17.3.2 Bestemming Agrarisch-Agrarisch Bedrijf
Binnen deze bestemmingen is de kwaliteitsdoelstelling gericht op het versterken van de aanwezige landschappelijke en stedenbouwkundige structuur/identiteit. Deze doelstelling kan worden door het inzetten van één of meer van de volgende maatregelen:
  1. er dient sprake te zijn van een inpassing van de nieuwe bebouwing/verharding op basis van een inpassingsplan, waarbij een en ander is afgestemd op de specifieke omgevingskenmerken (landschappelijke inpassing en ruimtelijke inpassing);
  2. versterking omliggende openbare ruimte;
  3. realiseren of versterken van landschappelijke waarden zoals beschreven in bestaande provinciale beleidskaders;
  4. behoud en herstel cultuurhistorisch waardevolle panden;
  5. vervangende nieuwbouw met hogere kwaliteit;
  6. sloop van overtollige bebouwing en/of glasbebouwing, verwijderen van verharding;
  7. inpassende beplanting;
  8. agrarisch natuurbeheer;
  9. realiseren of versterken landschappelijke waarden zoals beschreven in bestaande provinciale beleidskaders.

4 Overgangs- en slotregels

Artikel 18 Overgangsrecht

 

18.1 Overgangsrecht bouwwerken

  1. Een bouwwerk dat op het tijdstip van inwerkingtreding van het bestemmingsplan aanwezig of in uitvoering is, dan wel gebouwd kan worden krachtens een omgevingsvergunning voor het bouwen, en afwijkt van het plan, mag, mits deze afwijking naar aard en omvang niet wordt vergroot,
    1. gedeeltelijk worden vernieuwd of veranderd;
    2. na het teniet gaan ten gevolge van een calamiteit geheel worden vernieuwd of veranderd, mits de aanvraag van de omgevingsvergunning voor het bouwen wordt gedaan binnen twee jaar na de dag waarop het bouwwerk is teniet gegaan.
  2. Het bevoegd gezag kan in afwijking van het eerste lid een omgevingsvergunning verlenen voor het vergroten van de inhoud van een bouwwerk als bedoeld in het eerste lid met maximaal 10%.
  3. Het eerste lid is niet van toepassing op bouwwerken die weliswaar bestaan op het tijdstip van inwerkingtreding van het plan, maar zijn gebouwd zonder vergunning en in strijd met het daarvoor geldende plan, daaronder begrepen de overgangsbepaling van dat plan.

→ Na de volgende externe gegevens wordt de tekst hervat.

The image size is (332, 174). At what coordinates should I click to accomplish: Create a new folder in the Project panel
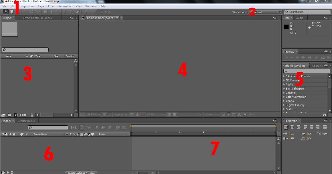click(x=9, y=115)
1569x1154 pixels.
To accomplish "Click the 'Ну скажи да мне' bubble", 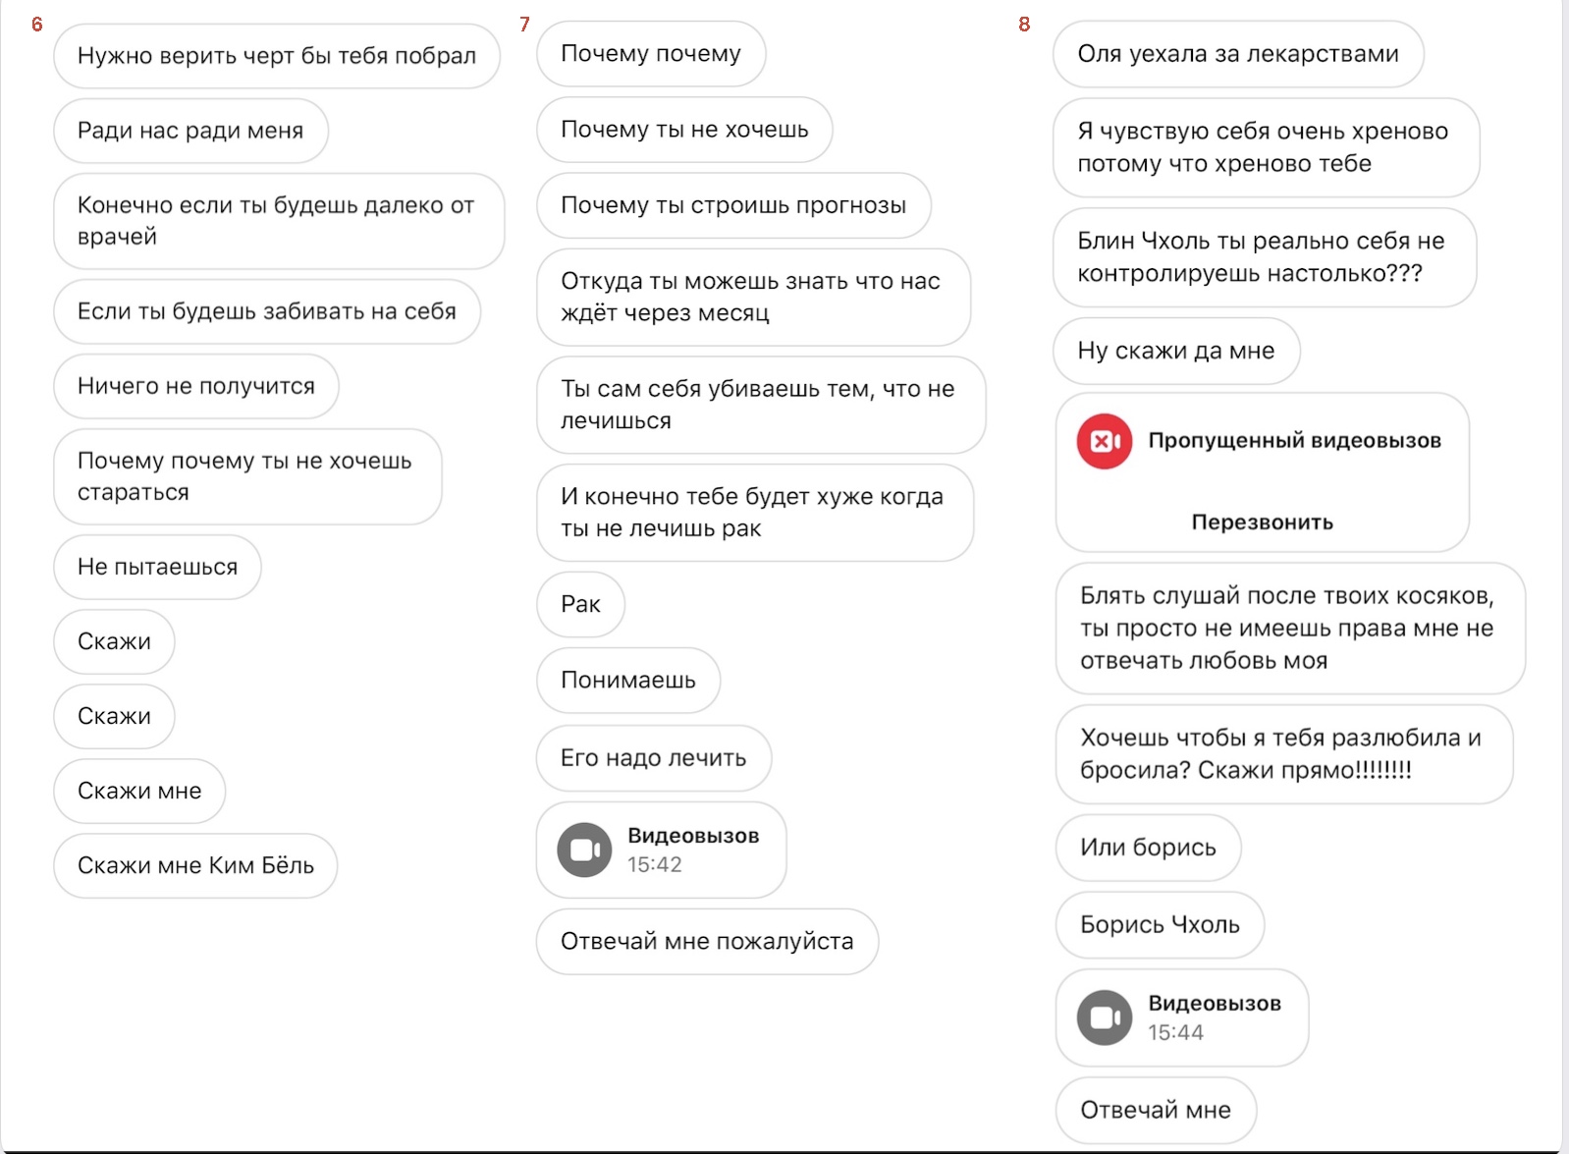I will [1176, 351].
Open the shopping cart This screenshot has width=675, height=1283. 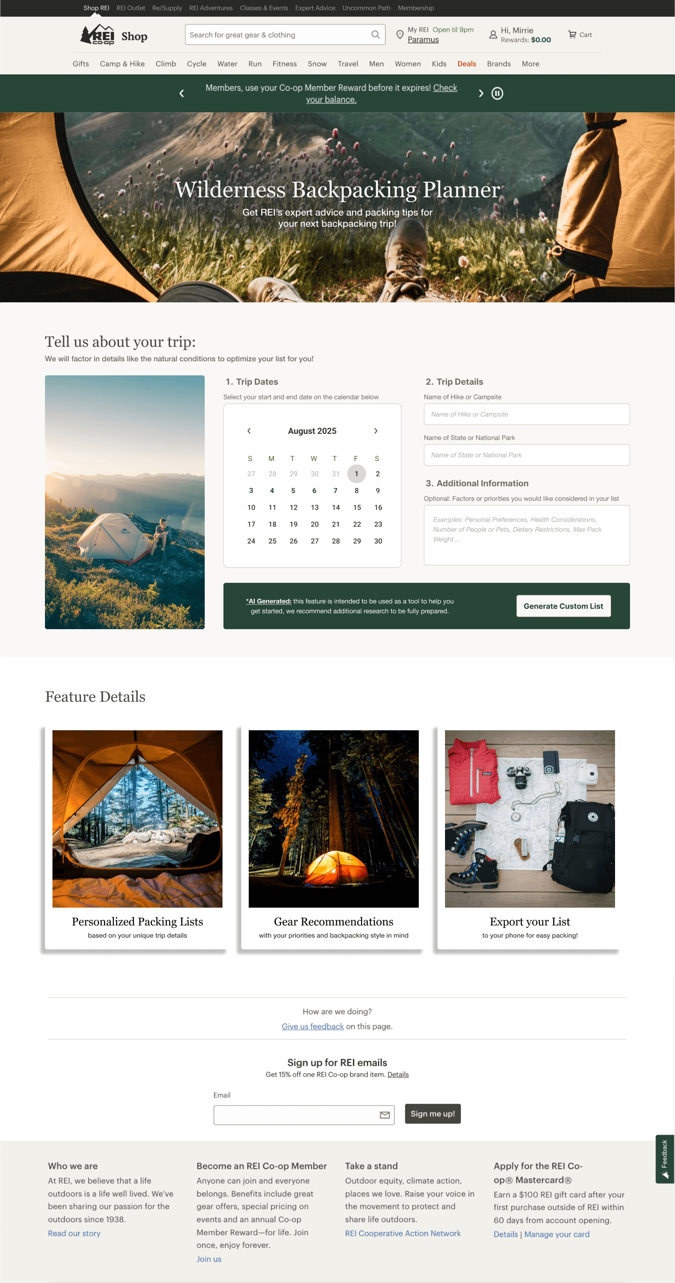[580, 35]
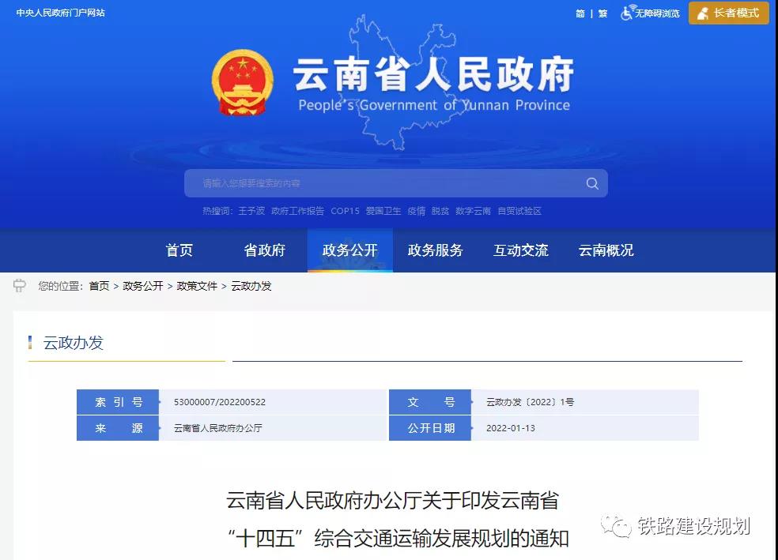Click the 政务公开 breadcrumb link
The width and height of the screenshot is (778, 560).
click(x=143, y=286)
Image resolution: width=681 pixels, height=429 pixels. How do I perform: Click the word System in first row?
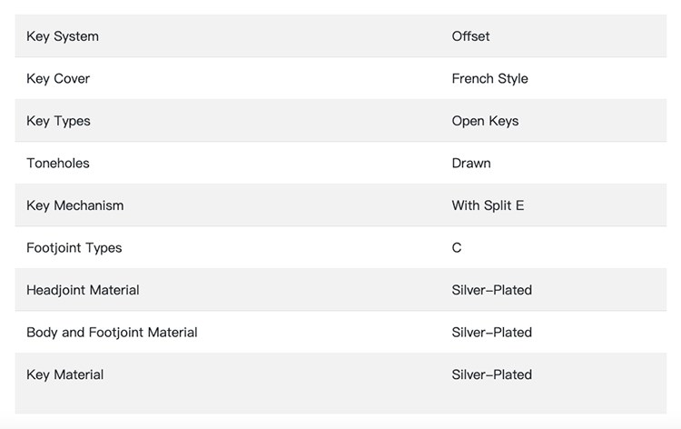click(x=76, y=36)
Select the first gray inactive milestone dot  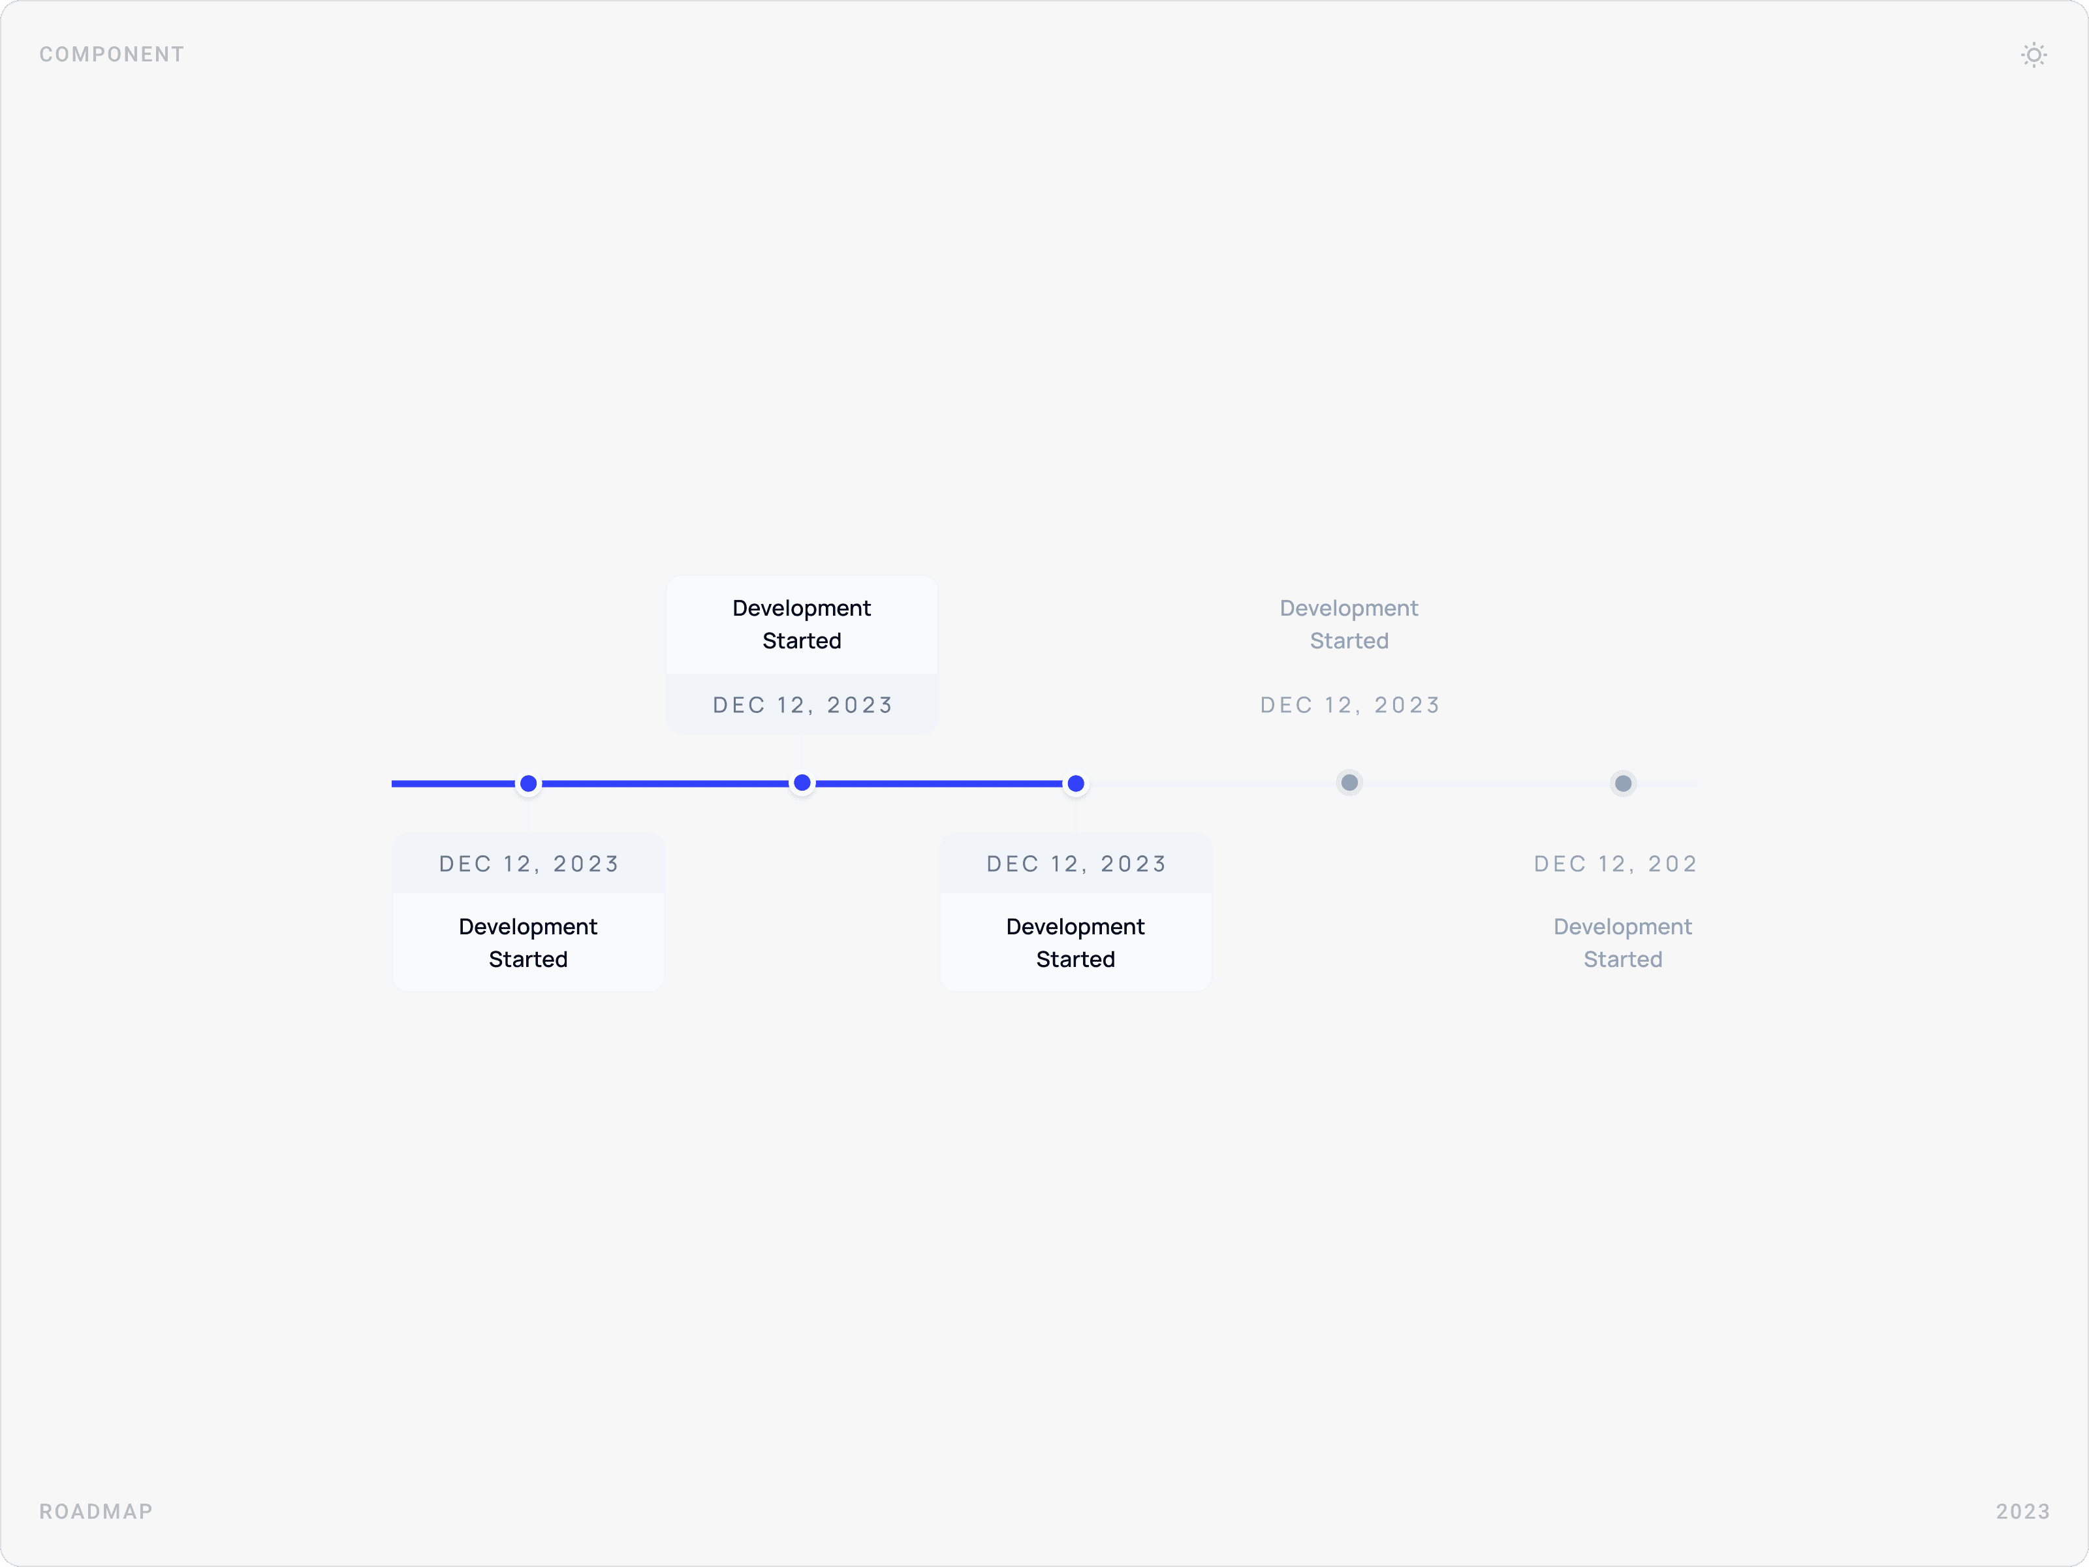[x=1349, y=782]
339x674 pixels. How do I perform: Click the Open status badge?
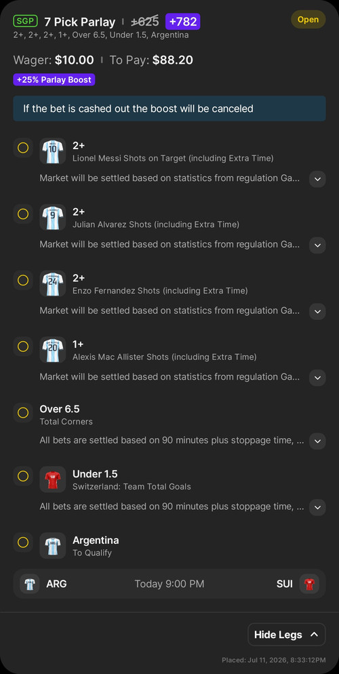[308, 20]
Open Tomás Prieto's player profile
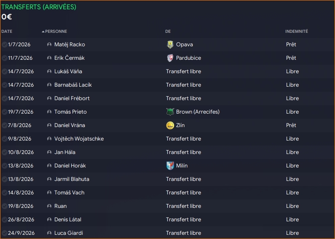 click(70, 112)
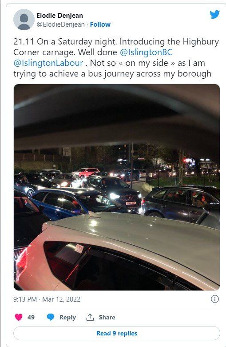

18.2 Overgangsrecht gebruik

  1. Het gebruik van grond en bouwwerken dat bestond op het tijdstip van inwerkingtreding van het bestemmingsplan en hiermee in strijd is, mag worden voortgezet.
  2. Het is verboden het met het bestemmingsplan strijdige gebruik, bedoeld in het eerste lid, te veranderen of te laten veranderen in een ander met dat plan strijdig gebruik, tenzij door deze verandering de afwijking naar aard en omvang wordt verkleind.
  3. Indien het gebruik, bedoeld in het eerste lid, na het tijdstip van inwerkingtreding van het plan voor een periode langer dan een jaar wordt onderbroken, is het verboden dit gebruik daarna te hervatten of te laten hervatten.
  4. Het eerste lid is niet van toepassing op het gebruik dat reeds in strijd was met het voorheen geldende bestemmingsplan, daaronder begrepen de overgangsbepalingen van dat plan.